L'autre problème majeur est une conséquence directe de la stigmatisation à laquelle se heurtent les malades du sida, même au sein du corps médical. "Ici, la plupart des gens pensent que seuls les toxicomanes sont concernés par le sida. Les enfants ne pouvant pas faire partie de cette "population", les ARV pédiatriques ne sont pas encore produits, ni importés, ni importables en Chine", déplore Helle, infirmière et responsable terrain à Nanning.

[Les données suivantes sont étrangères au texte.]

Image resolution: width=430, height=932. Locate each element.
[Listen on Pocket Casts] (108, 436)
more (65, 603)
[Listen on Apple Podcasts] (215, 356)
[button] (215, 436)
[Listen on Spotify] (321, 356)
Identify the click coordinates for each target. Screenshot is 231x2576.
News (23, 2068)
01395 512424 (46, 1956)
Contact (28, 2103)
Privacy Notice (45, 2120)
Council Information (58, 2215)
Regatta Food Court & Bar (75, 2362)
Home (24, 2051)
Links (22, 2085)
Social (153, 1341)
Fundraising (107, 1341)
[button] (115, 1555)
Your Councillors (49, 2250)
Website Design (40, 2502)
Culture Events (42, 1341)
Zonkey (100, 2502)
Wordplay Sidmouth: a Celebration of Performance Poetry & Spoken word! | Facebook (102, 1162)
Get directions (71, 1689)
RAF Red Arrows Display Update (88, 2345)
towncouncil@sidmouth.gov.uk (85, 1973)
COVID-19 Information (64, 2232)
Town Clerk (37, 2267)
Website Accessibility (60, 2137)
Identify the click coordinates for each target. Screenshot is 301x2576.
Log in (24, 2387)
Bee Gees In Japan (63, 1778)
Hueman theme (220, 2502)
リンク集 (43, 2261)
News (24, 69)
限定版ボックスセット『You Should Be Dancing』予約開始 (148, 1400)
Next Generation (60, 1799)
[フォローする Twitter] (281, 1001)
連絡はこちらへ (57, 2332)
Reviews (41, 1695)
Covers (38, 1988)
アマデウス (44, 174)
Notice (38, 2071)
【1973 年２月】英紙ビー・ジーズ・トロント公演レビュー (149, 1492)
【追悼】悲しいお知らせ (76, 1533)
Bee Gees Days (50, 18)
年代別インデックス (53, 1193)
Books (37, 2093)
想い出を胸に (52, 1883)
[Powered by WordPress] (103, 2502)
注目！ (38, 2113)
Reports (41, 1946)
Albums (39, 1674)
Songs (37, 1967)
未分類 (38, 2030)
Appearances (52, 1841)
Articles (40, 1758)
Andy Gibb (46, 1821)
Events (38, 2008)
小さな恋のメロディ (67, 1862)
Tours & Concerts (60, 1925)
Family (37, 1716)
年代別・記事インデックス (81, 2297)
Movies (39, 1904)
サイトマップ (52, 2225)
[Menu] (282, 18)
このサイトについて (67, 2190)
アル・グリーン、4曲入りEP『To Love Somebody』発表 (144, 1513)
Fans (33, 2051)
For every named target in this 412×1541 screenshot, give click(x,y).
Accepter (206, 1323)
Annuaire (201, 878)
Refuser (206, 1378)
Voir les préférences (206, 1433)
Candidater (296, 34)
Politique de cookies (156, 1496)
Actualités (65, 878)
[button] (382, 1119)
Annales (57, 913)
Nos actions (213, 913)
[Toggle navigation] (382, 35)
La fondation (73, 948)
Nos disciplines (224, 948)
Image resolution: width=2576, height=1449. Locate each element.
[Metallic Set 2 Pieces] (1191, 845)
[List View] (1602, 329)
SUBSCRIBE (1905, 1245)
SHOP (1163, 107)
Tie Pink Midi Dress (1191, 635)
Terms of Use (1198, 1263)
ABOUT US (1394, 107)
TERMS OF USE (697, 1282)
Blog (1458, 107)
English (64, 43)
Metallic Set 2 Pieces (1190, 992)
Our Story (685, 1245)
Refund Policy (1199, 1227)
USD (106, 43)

Continuer à améliorer le traitement
Beaucoup reste à faire pour faire reculer la stigmatisation des malades du sida en Chine. Il faudra probablement attendre que les gens constatent d'eux-mêmes que le traitement fonctionne. "Les gens auront alors moins peur de mourir et oseront peut-être davantage en parler autour d'eux", espère Helle. Pour contribuer à faire reculer la stigmatisation, et montrer aux autorités sanitaires du Guangxi qu'il est possible de prendre en charge les malades du sida, la priorité de la clinique MSF doit être d'accueillir plus de patients de Nanning et sa région. L'équipe MSF s'est donc mise en rapport avec le service tuberculose de l'hôpital et pousse les infirmières à y effectuer le plus de dépistages possibles. Les cliniques spécialisées dans le traitement des maladies sexuellement transmissibles ont également été contactées afin de pouvoir approcher davantage de malades.